The special sauce: Three things CSPs need to know about service orchestration
“Orchestration”, without qualification, is vague and misunderstood. First – and let’s get this out of the way immediately – orchestration is not “the new fulfillment”. Orchestration is a process. It serves many operations goals, from fulfilment to healing to capacity modification, and it operates in myriad places – within technology domains, within AI and other tasks, and most publicly – across domains. In this blog, I will focus on “cross domain” service orchestration.
The days of siloed orchestration stacks are over
Let’s parse that: Service orchestration operates across domains, depending on self-managing domains “below” it; these domains would include radio networks, IP, and datacenter/cloud. It focuses on end-to-end services, not the specifics of individual technologies. And beyond the words in its name (note: not standardized in the industry, but commonly used) it supports a number of operational actions in a closed loop lifecycle, from service innovation to instantiation (fulfilment), to assurance (healing), capacity management (scaling), modifications, and end-of-life. This is critical: one orchestration method must be used for every action in a life cycle, otherwise, complexity and errors ensue. So, the days of a fulfilment stack, another for assurance, etc. are over; or ought to be.
Service orchestration must cross domains for true scale and innovation
Cross Domain Service Orchestration, or “CDSO” for short, is the answer to several pressing business needs. According to upcoming research we will publish later this quarter, not only is it essential for the general progress of cost reduction for communication service providers (CSPs), it’s also a key underpinning technology for over $100B in new, incremental revenues that are unattainable without the agility and automation delivered by properly architected CDSO. One core reason for this is that the vast majority of these revenues depends on a new kind of innovation – not the killer apps that drove past growth, but rather the mass customization of services to create, secure, and manage thousands of semi-custom and self-managing enterprise networks that extend far beyond traditional SD-WAN and access. Success means operating at scale, and that means operating with a low-cost structure. This is possible only via automation and the re-use of standardized network and service components.
Service orchestration is not an option – it’s critical to innovation and new revenue
Recently, Appledore released a research report series that covers the state of the CDSO market, with in-depth analysis of suppliers and buyers. Cutting to the chase, the change in this market over the past 18-24 months is monumental. Two years ago, we could, without too much exaggeration, state that the CDSO market did not exist. All orchestration was within domains, led by virtualization and cloud-nativity in datacenters. We could also say that most entrants (although not all) barely paid lip service to the best practices that are essential for the agility and low cost we all want and need. Spend was small. And the players were, to quote Casablanca, “the usual suspects”.
Today’s roundup is vastly larger. There are several new market entrants, and many established players have completely revamped their products. One notable change from two years back, is that suppliers not only recognize intent, but almost every supplier claims support for intent-driven operations.

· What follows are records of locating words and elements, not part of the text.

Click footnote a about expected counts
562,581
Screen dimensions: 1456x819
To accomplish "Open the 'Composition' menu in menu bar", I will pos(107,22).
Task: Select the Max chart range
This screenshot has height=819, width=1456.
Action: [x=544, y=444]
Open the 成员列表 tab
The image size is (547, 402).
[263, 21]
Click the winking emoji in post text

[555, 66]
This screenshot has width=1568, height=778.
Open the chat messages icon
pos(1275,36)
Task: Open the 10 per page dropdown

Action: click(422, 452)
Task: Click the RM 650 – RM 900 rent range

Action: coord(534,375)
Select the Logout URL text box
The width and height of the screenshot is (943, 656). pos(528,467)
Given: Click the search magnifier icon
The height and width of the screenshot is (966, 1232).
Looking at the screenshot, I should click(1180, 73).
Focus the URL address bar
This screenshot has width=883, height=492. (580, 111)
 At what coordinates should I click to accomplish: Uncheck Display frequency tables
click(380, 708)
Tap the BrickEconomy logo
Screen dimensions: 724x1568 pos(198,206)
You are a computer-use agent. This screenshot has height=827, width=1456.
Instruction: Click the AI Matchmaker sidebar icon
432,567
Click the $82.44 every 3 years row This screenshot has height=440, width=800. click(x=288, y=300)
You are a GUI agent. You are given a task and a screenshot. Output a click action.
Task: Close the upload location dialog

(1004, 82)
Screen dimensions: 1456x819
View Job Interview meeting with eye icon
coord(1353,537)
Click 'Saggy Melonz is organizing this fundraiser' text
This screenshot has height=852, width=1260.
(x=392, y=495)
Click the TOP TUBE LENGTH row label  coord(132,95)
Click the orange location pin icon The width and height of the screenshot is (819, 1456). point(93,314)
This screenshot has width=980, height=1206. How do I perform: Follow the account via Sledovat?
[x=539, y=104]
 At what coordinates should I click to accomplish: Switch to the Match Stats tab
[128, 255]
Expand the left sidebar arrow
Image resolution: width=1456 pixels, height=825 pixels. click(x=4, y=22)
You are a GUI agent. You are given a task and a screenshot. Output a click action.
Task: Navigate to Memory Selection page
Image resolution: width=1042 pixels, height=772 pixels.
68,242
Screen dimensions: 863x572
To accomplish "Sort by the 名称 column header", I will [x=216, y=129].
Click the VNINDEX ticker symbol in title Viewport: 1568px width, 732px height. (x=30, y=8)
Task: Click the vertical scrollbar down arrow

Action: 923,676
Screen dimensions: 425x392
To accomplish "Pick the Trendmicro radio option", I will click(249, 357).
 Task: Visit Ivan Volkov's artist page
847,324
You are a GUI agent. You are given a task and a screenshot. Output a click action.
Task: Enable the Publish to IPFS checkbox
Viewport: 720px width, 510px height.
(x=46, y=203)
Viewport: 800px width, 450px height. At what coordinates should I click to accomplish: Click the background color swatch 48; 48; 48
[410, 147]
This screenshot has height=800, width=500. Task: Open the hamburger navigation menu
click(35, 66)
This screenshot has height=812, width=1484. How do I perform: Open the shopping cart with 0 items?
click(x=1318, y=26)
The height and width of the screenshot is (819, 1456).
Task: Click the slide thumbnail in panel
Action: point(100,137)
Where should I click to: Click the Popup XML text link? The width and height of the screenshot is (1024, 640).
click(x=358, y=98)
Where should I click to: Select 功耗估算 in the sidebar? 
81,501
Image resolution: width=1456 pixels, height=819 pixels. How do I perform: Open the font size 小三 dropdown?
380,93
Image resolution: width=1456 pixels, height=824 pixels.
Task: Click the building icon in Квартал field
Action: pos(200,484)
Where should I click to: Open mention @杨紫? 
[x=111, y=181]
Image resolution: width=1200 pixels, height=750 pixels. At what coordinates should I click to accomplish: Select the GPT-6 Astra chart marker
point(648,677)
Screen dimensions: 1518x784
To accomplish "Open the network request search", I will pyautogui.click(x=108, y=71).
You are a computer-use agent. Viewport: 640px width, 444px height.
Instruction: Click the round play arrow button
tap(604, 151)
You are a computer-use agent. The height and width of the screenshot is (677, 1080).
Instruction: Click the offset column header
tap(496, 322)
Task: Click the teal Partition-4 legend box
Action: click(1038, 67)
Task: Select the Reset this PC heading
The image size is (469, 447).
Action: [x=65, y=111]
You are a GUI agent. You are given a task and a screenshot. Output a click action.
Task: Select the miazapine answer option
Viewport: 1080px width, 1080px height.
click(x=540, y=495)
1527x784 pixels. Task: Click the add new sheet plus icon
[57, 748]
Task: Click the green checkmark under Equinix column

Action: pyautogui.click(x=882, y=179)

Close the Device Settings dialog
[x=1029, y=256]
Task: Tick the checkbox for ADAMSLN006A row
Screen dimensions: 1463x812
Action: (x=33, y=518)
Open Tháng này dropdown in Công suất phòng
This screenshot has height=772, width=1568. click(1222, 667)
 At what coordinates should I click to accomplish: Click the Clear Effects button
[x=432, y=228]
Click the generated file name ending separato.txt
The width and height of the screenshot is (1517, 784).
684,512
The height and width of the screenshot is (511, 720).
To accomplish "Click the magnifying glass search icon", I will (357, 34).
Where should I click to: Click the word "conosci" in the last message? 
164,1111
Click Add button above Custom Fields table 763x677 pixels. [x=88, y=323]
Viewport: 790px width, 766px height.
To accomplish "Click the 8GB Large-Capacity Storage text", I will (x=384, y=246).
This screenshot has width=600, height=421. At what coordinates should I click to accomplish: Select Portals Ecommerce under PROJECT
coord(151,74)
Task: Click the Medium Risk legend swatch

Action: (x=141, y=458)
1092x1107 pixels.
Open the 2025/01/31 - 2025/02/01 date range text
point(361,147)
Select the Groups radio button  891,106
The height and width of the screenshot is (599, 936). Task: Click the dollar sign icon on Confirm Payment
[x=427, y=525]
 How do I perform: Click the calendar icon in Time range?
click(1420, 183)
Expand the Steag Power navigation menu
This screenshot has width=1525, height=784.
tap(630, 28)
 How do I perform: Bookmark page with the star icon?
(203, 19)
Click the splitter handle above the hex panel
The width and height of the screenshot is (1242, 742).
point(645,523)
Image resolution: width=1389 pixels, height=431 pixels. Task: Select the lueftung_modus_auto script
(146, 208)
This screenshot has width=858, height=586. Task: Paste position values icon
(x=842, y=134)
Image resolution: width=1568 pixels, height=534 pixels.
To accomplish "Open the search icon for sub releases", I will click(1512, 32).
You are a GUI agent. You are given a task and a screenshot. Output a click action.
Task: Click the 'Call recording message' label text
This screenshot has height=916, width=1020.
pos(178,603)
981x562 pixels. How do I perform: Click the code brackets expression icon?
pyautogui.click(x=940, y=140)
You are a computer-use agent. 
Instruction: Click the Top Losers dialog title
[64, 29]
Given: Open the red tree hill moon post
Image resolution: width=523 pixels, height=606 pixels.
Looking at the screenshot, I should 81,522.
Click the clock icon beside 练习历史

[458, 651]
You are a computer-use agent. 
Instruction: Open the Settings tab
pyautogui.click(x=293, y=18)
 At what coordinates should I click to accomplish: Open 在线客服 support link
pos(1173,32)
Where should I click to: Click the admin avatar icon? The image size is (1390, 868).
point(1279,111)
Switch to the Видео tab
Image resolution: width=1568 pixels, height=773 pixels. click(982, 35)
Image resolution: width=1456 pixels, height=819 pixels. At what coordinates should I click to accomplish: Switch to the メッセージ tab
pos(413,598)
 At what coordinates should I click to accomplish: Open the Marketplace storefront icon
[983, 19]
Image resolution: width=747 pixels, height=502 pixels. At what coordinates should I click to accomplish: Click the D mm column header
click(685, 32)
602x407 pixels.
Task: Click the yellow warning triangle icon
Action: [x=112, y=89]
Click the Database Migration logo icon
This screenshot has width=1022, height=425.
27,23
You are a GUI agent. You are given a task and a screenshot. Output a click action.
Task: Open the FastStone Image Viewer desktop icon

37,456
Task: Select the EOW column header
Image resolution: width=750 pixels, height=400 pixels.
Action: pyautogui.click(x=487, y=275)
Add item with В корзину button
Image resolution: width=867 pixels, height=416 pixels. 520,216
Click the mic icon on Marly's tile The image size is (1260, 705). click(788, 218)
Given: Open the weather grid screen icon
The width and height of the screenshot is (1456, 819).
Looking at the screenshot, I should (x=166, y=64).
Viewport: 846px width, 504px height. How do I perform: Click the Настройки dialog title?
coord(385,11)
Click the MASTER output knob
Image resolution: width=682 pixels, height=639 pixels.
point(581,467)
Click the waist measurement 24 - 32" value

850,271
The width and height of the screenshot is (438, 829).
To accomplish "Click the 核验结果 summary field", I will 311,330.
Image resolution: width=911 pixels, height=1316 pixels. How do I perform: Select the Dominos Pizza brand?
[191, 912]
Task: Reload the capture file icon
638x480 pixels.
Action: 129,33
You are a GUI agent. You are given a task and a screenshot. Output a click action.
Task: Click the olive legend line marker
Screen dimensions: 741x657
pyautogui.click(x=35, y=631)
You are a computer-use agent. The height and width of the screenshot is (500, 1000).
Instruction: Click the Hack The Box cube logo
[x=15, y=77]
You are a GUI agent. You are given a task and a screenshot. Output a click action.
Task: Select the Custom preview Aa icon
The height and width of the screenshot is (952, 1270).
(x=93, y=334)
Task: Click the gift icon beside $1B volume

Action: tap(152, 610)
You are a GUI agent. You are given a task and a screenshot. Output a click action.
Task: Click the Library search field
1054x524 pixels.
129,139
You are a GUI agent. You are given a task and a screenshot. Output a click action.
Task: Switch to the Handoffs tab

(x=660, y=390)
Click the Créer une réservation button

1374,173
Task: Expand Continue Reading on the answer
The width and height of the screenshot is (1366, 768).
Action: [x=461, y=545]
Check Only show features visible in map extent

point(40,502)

While a techie word, intent is not an option if CSPs wish to achieve high levels of automation and low levels of ongoing maintenance. Appledore believes intent is a critical, albeit complex, capability. Similarly, most have embraced the fact that orchestration must support many steps in a life cycle, with many choices informed by AIOps. In short, it’s a good time to be a CDSO buyer, especially if you plan to chase a piece of the $100B pie in new revenues.
Nokia’s entry into this market is its Digital Operations (DO) Center. DO embraces all these trends. For starters, it’s an all-new product, built from the ground up to support tomorrow’s processes. Specifically, it’s intent-based, and includes three integrated, yet modular, components for the core of orchestration: AIOps/assurance (to inform orchestration) and a bi-directional dependency graph (“inventory”) to glue together resources, services, and users smoothly. One obvious purpose is for root cause identification; another is to move from a hardware focus to a service and user focus – both essential trends.
Final thoughts
Appledore’s recommendations are simple: First, build self-managing, automated domains for key technologies. One size fits none. Next, implement intent-based CDSO to allow for agile innovation and a high degree of automation at the E2E service layer. Finally, focus on automation and “elegant simplicity” to keep costs down and agility high. Often the “how?” is more important than the “what?” Get it right. Orchestration, as one prominent CSP put it, is the “special sauce.” Low costs, innovation and new revenues depend on it.